Riechen Gerüche wecken Erinnerungen

Maulwürfe erschnüffeln zielsicher ihren Weg. Auch unser Geruchssinn ist ein perfekter Kompass. Wir müssen ihm nur vertrauen.

Maulwurf
Wie wichtig die Arbeit unserer Nase ist, merken wir erst, wenn wir Schnupfen haben. Dann schmeckt alles ganz blass, und selbst ein edelkravoller Château Petrus ist kaum mehr von einem plörrigen Tetrapak-Roten zu unterscheiden. Denn Gerüche aus der Versenkung der Emotionszentren Amygdala und Hippocampus im Gehirn auf Knopfdruck nach oben zu befördern funktioniert nicht. Andersherum ist das System ausgeklügelt: Gerüche produzieren Bilder. Jedes emotionale Ereignis wird samt Duft im Kopf abgespeichert, von Geburt an. Dort lagern sie wie in einer riesigen Datenbank, auf die wir keinen Zugriff haben, solange der passende Schlüssel fehlt. Sobald wir aber etwas riechen, öffnet sich die Tür automatisch. Wir nehmen Wierung auf, nach unseren Erfahrungen und lange verdrängten Erlebnissen. Manchmal müssen wir grübeln, woran uns unsere Nase gerade erinnert. Dann sind es Ereignisse, die vielleicht schon Jahrzehnte her sind, konkret zurückverfolgen lassen sie sich bis in unser zweites Lebensjahr.
 

Was will uns der Geruch damit sagen?

Es lohnt sich innezuhalten. Wir sind unserer Vergangenheit auf der Spur. Auch eine Art Beute. Durch sie können wir uns selbst besser verstehen. Vielleicht sollten wir alle ein bisschen mehr Maulwurf sein – im übertragenen Sinne natürlich. Indem wir unser Leitsystem nutzen, in unserer Datenbank wühlen, Erfahrungen hervorkramen und manchmal lieber die Nase entscheiden lassen als den nüchternen Verstand. Denn der lässt sich täuschen. Wenn es sein muss, sogar gänzlich ausschalten. Wir lassen uns oft eher von wildfremden Menschen beraten als von uns selbst, immer auf der Suche nach dem Experten für unser eigenes Leben. Weil wir glauben, dass der Blick von außen der objektivere ist. Dabei haben wir unsere Ratgeber stets bei uns, und der allerbeste sitzt mitten in unserem Gesicht. Unter der Erde ist jetzt im April übrigens Paarungszeit.
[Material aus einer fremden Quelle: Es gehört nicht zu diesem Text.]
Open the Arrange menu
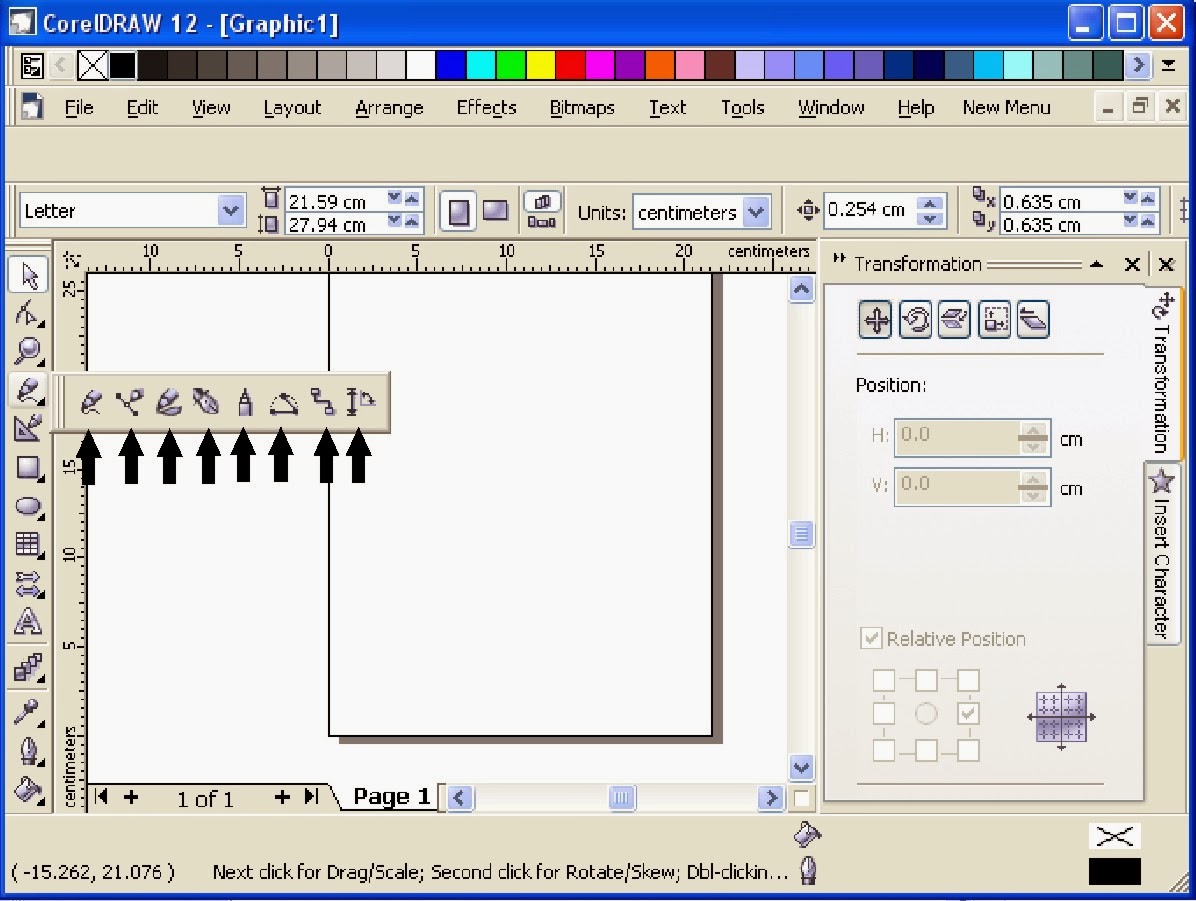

Rein rechnerisch, die kleinen Naturbagger werden im Schnitt drei Jahre alt, treffen sie also ungefähr drei Mal in ihrem Leben absichtlich auf Artgenossen.
 
Lassen wir sie und ihre erdigen Hinterlassenschafften also besonders jetzt besser in Ruhe. Manchmal sind die Nester mit den Jungen nämlich sehr dicht unter dem Hügel versteckt. Und es wäre doch schade um diese weichpelzigen Gesellen mit den riesigen Schaufelhänden und den putzigen, spitzen Nasen. Nehmen wir die Spuren lieber als Erinnerungsstütze. Erstens dafür, dass diese Tiere nur dort leben, wo das Erdreich fruchtbar und gesund ist. Und zweitens dafür, dass die Nase ein eingebauter, stets zuverlässiger Kompass ist. Nicht nur bei Maulwürfen.